=== What to produce ===
Copy each line below that has "settings".

=== Exercise material ===
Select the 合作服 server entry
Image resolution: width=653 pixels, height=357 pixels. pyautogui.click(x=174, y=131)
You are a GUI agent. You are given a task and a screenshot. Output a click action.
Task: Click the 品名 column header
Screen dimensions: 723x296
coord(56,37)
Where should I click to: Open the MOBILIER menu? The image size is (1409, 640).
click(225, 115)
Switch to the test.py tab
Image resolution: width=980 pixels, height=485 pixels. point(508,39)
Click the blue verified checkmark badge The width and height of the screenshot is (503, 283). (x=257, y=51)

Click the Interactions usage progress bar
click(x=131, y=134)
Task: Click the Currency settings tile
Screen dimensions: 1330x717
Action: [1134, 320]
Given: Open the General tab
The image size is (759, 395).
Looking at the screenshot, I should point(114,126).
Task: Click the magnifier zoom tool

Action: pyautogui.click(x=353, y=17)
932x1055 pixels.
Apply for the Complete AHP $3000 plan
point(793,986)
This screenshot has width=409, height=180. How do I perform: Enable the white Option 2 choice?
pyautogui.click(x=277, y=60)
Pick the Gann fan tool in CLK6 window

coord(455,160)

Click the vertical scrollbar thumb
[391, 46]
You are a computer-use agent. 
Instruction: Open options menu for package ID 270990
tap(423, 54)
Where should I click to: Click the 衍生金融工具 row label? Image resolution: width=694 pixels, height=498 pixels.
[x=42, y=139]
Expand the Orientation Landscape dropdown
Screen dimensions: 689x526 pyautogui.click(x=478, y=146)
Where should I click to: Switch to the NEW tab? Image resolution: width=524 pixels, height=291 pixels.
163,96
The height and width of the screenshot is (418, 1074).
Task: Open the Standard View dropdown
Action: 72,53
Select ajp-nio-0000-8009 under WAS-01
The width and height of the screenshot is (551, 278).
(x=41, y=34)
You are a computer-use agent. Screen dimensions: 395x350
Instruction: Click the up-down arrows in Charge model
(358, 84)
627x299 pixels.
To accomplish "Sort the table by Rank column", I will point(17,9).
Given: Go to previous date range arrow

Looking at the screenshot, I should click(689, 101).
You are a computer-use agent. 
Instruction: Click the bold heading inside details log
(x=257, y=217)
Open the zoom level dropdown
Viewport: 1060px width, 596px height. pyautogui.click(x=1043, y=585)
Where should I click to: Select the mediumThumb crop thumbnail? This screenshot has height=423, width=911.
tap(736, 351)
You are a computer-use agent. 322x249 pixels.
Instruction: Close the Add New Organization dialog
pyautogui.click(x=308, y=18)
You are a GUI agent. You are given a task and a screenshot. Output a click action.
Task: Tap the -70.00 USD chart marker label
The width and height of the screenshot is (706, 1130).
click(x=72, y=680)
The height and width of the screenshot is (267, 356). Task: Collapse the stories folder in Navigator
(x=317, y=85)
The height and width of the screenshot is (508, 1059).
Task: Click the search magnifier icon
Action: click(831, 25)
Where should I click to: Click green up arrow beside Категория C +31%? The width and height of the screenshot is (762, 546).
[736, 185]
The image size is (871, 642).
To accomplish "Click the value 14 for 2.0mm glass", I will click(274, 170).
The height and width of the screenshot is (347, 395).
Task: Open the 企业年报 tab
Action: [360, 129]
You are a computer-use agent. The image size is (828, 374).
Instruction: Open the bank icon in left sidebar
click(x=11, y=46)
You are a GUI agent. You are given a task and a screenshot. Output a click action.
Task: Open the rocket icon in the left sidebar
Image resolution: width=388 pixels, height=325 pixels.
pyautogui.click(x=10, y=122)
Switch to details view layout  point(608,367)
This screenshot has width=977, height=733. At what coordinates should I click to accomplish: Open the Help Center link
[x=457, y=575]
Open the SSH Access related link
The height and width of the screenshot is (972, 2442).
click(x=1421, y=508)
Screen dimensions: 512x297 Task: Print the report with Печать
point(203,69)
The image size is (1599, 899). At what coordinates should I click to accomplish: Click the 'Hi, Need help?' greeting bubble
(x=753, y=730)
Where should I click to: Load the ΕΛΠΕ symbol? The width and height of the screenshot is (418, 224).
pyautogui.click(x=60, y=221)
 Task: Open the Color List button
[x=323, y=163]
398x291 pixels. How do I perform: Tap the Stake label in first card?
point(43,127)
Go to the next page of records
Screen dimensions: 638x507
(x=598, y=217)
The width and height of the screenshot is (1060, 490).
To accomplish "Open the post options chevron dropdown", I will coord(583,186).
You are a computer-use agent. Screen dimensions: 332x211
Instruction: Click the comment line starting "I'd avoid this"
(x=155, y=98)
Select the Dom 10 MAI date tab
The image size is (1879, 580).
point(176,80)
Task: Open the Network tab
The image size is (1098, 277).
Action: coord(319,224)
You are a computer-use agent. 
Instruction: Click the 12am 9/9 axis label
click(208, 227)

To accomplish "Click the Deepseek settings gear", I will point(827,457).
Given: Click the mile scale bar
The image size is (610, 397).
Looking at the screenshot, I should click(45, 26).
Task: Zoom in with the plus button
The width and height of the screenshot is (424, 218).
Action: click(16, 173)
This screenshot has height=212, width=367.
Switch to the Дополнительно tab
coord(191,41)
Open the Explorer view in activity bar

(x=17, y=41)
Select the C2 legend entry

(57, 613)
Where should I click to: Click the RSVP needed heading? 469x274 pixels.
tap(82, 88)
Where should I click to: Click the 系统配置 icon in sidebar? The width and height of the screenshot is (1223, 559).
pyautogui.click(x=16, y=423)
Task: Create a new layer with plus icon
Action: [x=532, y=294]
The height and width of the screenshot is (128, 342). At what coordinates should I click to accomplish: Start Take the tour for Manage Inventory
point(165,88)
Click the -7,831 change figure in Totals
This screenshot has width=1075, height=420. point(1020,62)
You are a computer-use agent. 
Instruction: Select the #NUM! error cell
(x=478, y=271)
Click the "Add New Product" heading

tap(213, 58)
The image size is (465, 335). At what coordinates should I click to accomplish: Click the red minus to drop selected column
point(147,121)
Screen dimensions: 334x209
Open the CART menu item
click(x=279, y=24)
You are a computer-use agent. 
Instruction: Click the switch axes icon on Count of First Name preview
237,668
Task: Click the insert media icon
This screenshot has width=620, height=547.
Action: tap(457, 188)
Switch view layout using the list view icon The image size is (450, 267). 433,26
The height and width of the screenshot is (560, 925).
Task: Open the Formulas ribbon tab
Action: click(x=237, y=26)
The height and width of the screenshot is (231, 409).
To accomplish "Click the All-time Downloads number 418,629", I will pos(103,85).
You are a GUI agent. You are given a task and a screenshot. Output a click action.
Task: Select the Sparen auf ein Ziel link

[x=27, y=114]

=== Problem solution ===
Task: Click the Currency settings tile
To accomplish "Click the Deepseek settings gear", I will point(827,457).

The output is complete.